# [Directions]
Please, in the data that follows, copy exactly the lines from the line with "Given: Open the cloud save icon" through the last one, both included. Do not include pictures.

Records provided below:

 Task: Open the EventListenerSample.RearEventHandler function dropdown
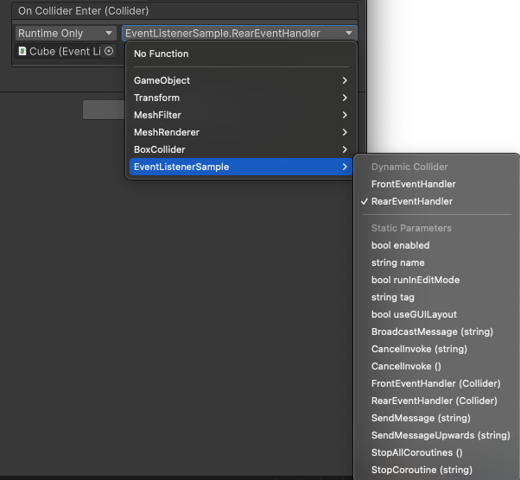pos(239,33)
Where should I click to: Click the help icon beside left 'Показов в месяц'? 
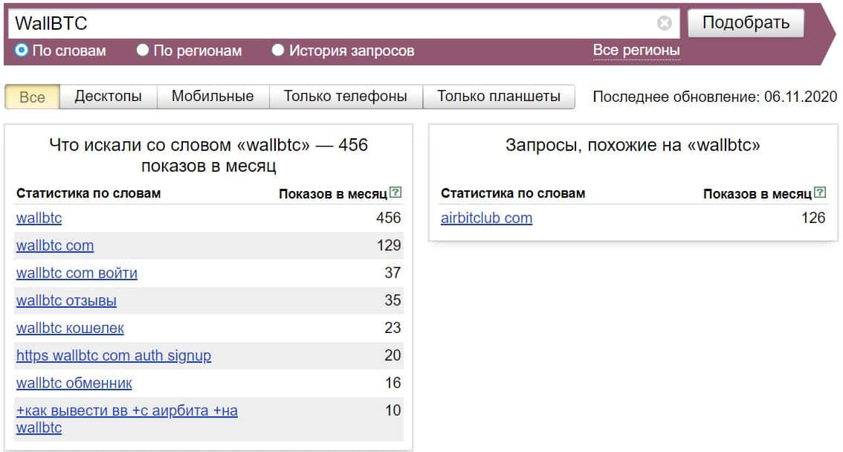click(x=396, y=193)
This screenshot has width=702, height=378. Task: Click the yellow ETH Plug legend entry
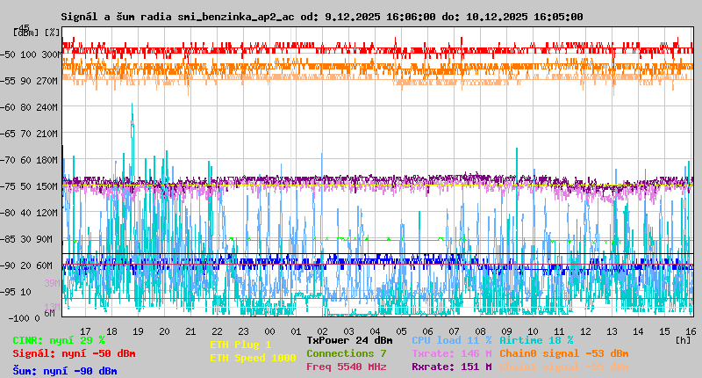click(x=240, y=345)
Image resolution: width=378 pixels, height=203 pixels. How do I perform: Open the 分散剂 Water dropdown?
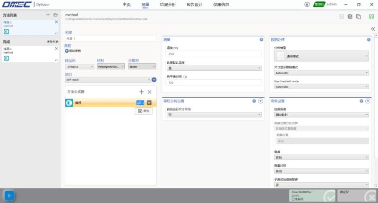140,67
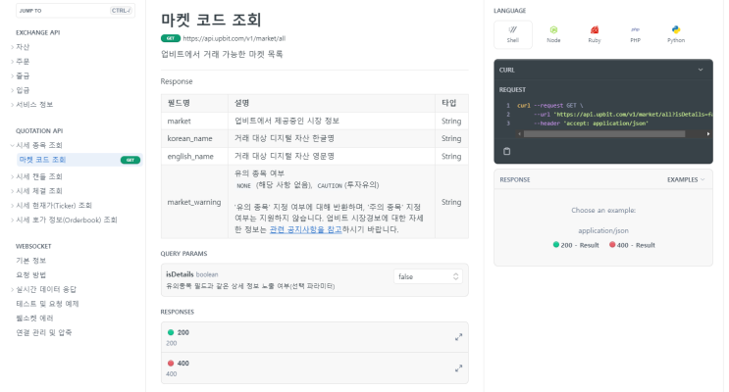The height and width of the screenshot is (392, 729).
Task: Show the 400 Result example
Action: (x=632, y=245)
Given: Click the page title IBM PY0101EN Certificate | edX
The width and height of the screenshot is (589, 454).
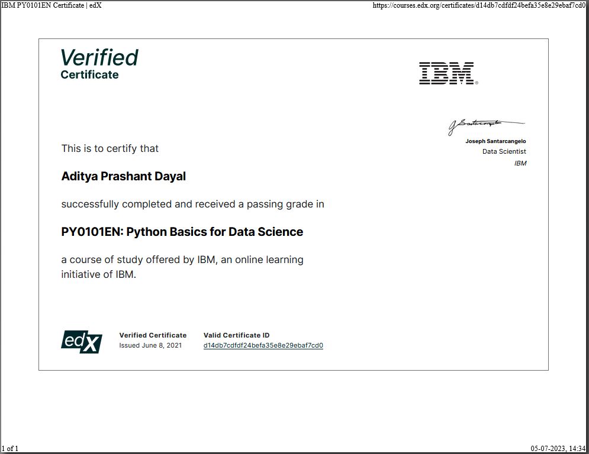Looking at the screenshot, I should (52, 5).
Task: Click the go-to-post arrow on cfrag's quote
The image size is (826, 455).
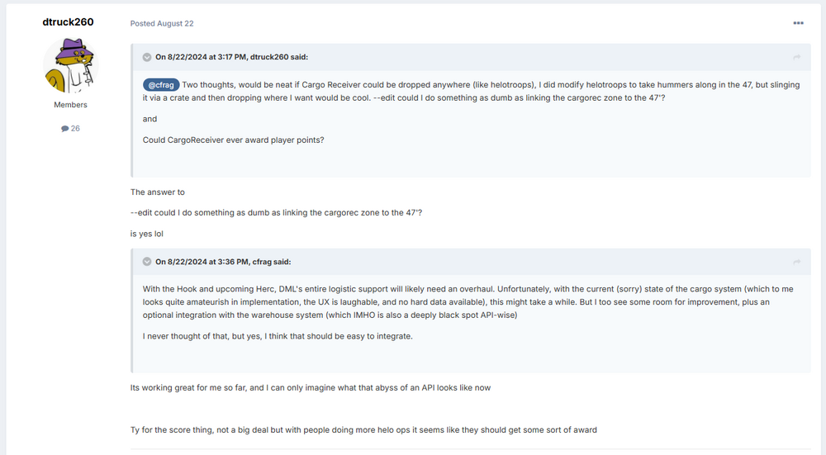Action: 797,262
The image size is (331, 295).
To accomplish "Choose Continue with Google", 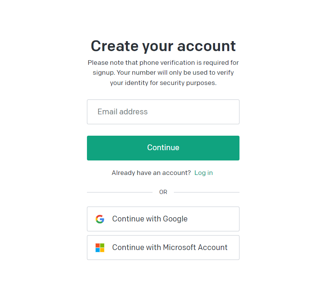I will (x=163, y=219).
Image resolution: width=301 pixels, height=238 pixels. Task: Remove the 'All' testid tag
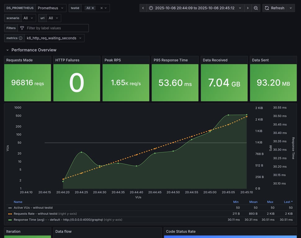click(x=93, y=8)
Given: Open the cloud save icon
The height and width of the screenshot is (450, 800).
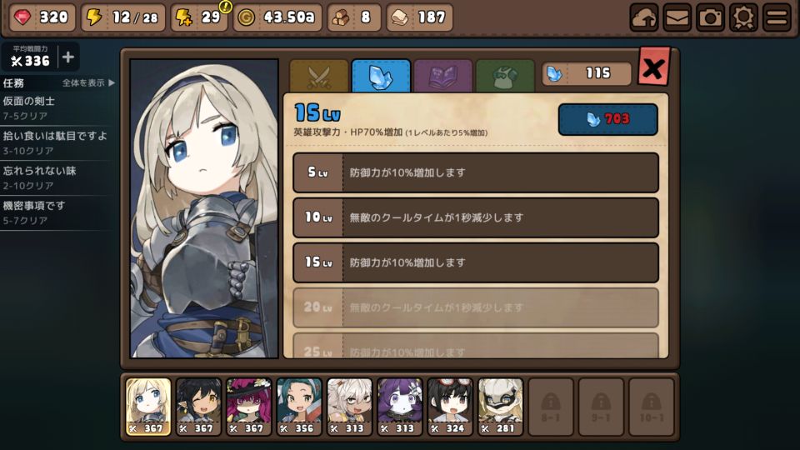Looking at the screenshot, I should tap(644, 18).
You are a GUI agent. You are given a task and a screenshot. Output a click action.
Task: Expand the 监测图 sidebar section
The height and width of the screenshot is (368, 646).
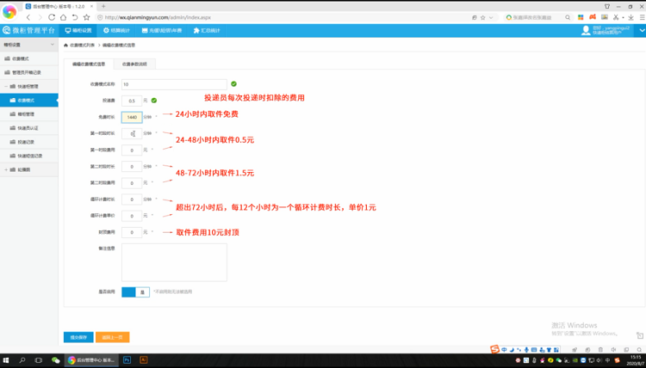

End of Records provided.

# [Answer to the exercise]
Given: Open the cloud save icon
The height and width of the screenshot is (450, 800).
Looking at the screenshot, I should tap(644, 18).
You are a GUI agent. You are given a task and a screenshot. Output a click action.
Task: Expand the 监测图 sidebar section
The height and width of the screenshot is (368, 646).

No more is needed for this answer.